Source information:
=== Begin Enclosure ===
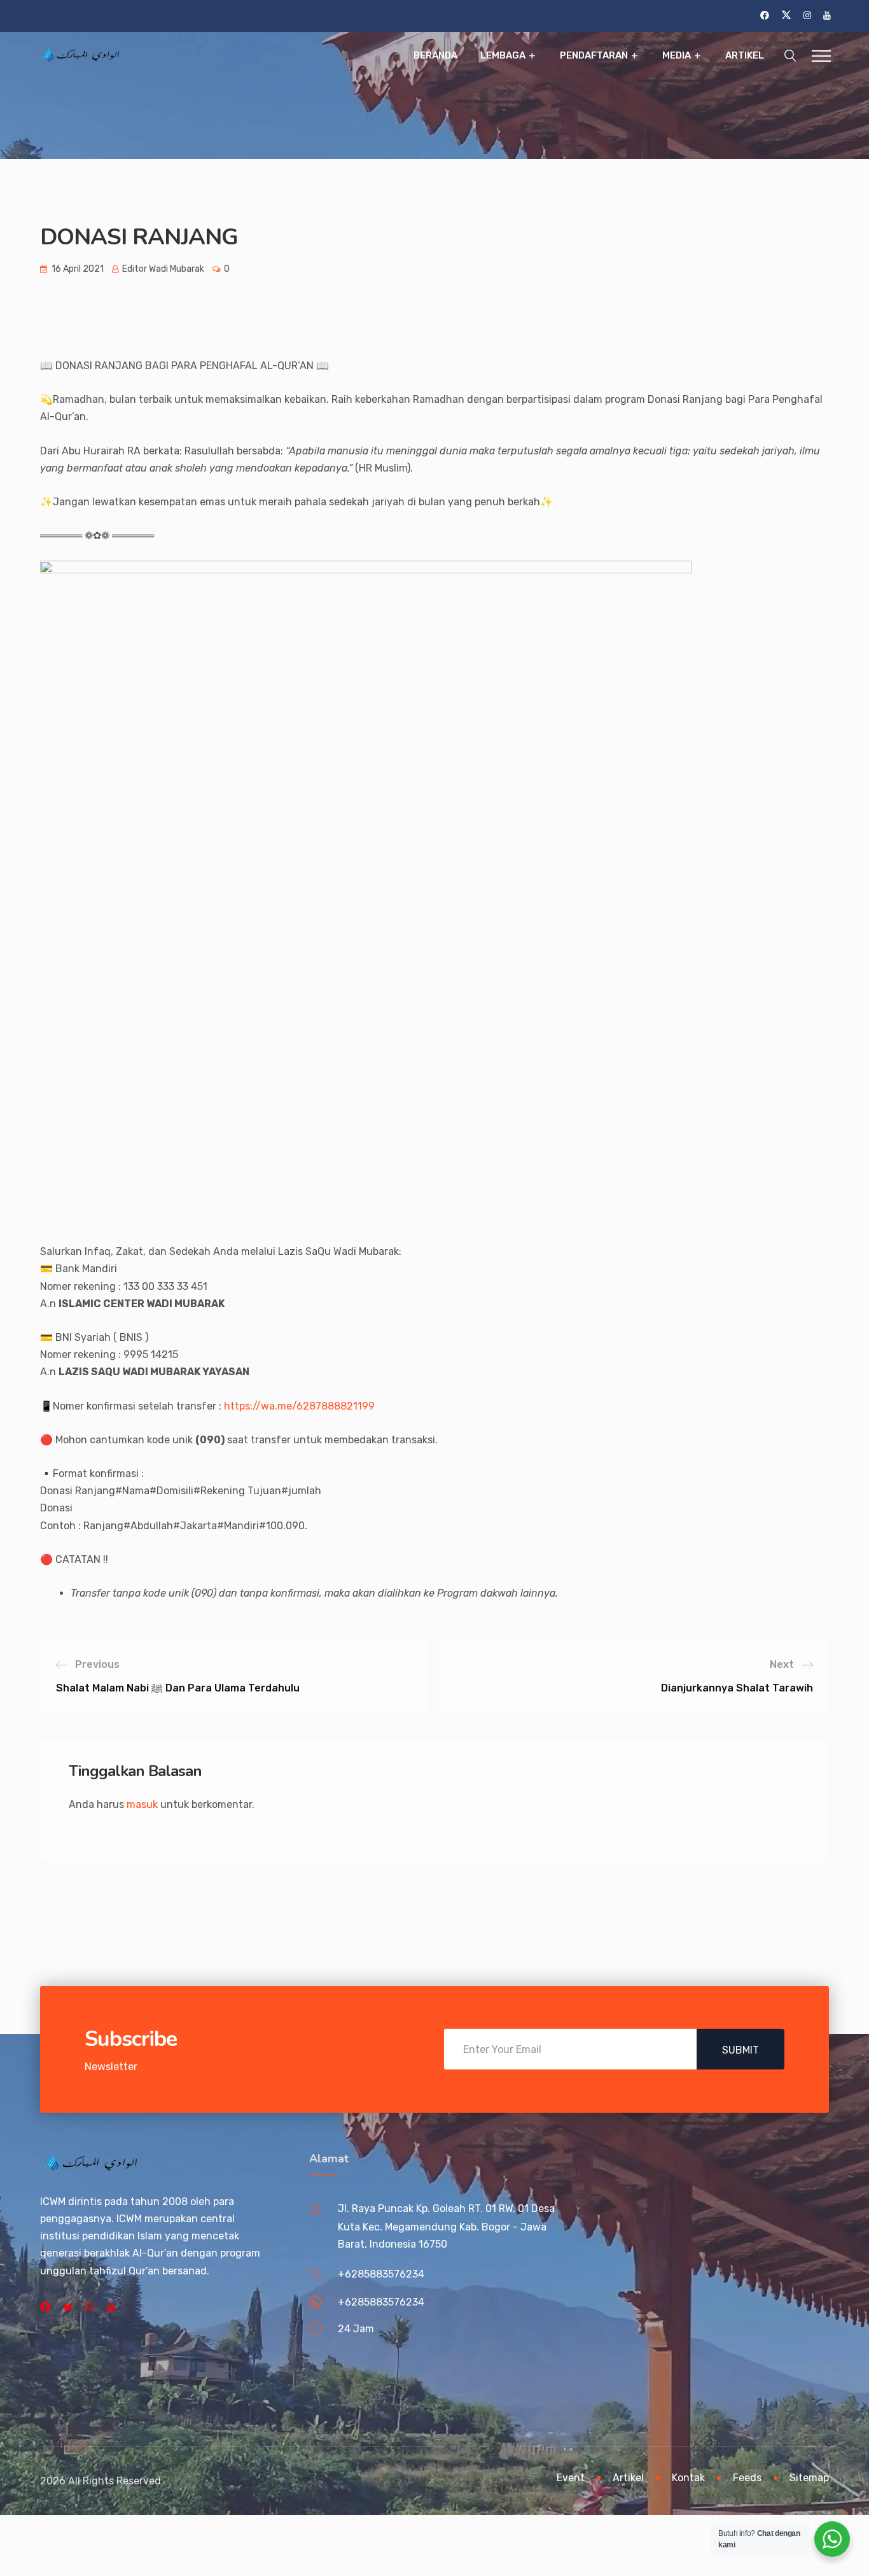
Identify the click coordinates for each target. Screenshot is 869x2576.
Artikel (744, 55)
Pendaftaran (594, 55)
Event (571, 2478)
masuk (142, 1804)
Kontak (688, 2478)
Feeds (747, 2478)
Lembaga (502, 55)
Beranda (435, 55)
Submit (740, 2050)
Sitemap (809, 2478)
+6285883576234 (381, 2274)
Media (676, 55)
=== End Enclosure ===
Aim of the exercise: Copy exactly the lines from the one with "Pendaftaran (594, 55)" down to the last line of the records above, and leave out everything else.

Exercise solution:
Pendaftaran (594, 55)
Event (571, 2478)
masuk (142, 1804)
Kontak (688, 2478)
Feeds (747, 2478)
Lembaga (502, 55)
Beranda (435, 55)
Submit (740, 2050)
Sitemap (809, 2478)
+6285883576234 (381, 2274)
Media (676, 55)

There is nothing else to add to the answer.